Personalvermittlung: der Weg zur Festanstellung
Bei der Personalvermittlung sucht und prüft ein Dienstleister passende Kandidat:innen, stellt sie Ihnen vor – und Sie stellen die gewählte Person direkt selbst an. Der/die Mitarbeiter:in wird Teil Ihres Unternehmens, mit eigenem Arbeitsvertrag. Der Vermittler erhält in der Regel ein einmaliges Honorar für die erfolgreiche Besetzung.
Dieses Modell passt, wenn Sie eine langfristige Rolle dauerhaft besetzen wollen: Kernkompetenzen, Schlüsselpositionen, Wissen, das im Haus bleiben soll. Der Aufwand der Suche liegt beim Dienstleister, die langfristige Bindung bei Ihnen.
Arbeitskräfteüberlassung: Flexibilität auf Zeit
Bei der Arbeitskräfteüberlassung – in Österreich gesetzlich klar geregelt – bleibt die Fachkraft beim überlassenden Unternehmen angestellt und arbeitet zeitweise in Ihrem Projekt. Sie zahlen einen Stunden- oder Tagessatz, kümmern sich aber nicht um Anstellung, Lohnverrechnung oder Beendigung des Arbeitsverhältnisses.
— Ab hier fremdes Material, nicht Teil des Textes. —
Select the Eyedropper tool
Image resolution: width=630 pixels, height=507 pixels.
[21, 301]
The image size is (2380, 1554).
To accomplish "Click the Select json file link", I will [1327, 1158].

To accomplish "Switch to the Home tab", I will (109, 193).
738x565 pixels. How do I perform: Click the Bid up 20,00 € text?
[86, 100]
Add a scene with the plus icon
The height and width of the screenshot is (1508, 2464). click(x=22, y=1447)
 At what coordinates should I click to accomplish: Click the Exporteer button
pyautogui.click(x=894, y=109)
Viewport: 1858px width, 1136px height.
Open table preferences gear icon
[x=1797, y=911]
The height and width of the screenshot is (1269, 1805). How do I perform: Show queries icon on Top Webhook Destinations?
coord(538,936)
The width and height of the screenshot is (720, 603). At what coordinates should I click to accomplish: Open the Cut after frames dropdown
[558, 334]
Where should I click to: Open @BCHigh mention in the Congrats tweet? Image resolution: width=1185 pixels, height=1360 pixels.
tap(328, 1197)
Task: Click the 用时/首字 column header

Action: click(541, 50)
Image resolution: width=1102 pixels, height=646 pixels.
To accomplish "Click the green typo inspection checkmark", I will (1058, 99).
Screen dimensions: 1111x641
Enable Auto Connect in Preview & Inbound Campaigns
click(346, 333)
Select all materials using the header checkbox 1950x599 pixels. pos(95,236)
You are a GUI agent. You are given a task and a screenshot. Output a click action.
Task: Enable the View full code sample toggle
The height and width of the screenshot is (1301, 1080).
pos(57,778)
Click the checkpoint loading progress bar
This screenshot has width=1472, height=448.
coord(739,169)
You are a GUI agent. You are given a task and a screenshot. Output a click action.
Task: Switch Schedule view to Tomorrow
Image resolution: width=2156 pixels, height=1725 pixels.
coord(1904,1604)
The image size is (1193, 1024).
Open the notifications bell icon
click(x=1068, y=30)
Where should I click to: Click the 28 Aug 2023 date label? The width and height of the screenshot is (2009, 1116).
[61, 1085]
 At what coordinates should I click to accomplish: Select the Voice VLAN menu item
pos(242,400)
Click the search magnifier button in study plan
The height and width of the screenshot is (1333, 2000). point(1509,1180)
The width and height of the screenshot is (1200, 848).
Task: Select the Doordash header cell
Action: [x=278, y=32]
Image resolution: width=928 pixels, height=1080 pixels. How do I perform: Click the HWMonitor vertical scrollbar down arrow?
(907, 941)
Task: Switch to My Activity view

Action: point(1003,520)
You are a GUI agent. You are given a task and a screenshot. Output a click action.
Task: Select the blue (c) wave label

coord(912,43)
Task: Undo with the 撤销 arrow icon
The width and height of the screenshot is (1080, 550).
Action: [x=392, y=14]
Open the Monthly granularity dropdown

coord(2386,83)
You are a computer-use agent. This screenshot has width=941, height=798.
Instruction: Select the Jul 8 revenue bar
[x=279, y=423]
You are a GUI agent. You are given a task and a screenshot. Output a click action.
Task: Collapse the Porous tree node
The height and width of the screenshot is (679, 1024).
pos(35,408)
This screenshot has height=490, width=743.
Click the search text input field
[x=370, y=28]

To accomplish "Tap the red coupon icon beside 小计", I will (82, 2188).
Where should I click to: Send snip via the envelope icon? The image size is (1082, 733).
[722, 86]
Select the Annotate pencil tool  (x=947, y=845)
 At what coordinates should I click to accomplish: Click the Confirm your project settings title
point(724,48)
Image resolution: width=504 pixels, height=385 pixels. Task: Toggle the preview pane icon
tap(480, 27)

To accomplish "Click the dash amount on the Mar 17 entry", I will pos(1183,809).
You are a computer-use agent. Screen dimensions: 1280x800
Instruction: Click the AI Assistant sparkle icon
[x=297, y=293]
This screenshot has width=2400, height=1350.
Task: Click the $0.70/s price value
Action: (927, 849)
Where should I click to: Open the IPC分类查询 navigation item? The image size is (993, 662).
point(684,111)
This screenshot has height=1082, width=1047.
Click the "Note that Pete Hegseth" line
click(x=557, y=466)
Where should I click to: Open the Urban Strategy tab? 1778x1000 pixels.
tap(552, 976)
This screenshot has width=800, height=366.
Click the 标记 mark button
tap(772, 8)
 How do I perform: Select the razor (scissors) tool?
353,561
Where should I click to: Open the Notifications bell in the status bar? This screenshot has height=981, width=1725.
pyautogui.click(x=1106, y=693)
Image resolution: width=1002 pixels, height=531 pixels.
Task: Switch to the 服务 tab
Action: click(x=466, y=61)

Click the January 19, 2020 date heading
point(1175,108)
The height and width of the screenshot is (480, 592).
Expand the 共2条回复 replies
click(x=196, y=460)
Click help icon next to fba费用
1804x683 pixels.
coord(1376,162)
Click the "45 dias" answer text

Das Modell passt, wenn Sie kurzfristig Kapazität brauchen: Projektspitzen, befristete Vorhaben, Spezialwissen für einige Monate, oder wenn Sie unsicher sind, ob eine Rolle dauerhaft nötig ist. Flexibilität ist hier der zentrale Vorteil – Sie skalieren hoch und wieder runter, ohne langfristige Verpflichtung.
Der direkte Vergleich
- Bindung: Personalvermittlung = dauerhaft, eigene Anstellung. Überlassung = temporär, kein eigener Arbeitsvertrag.
- Kostenstruktur: Vermittlung = einmaliges Honorar plus laufendes Gehalt. Überlassung = laufender Satz, keine Einmalkosten.
- Flexibilität: Vermittlung = gering nach Anstellung. Überlassung = hoch, schnelles Hoch- und Runterfahren.
- Administration: Vermittlung = liegt bei Ihnen. Überlassung = liegt beim Überlasser.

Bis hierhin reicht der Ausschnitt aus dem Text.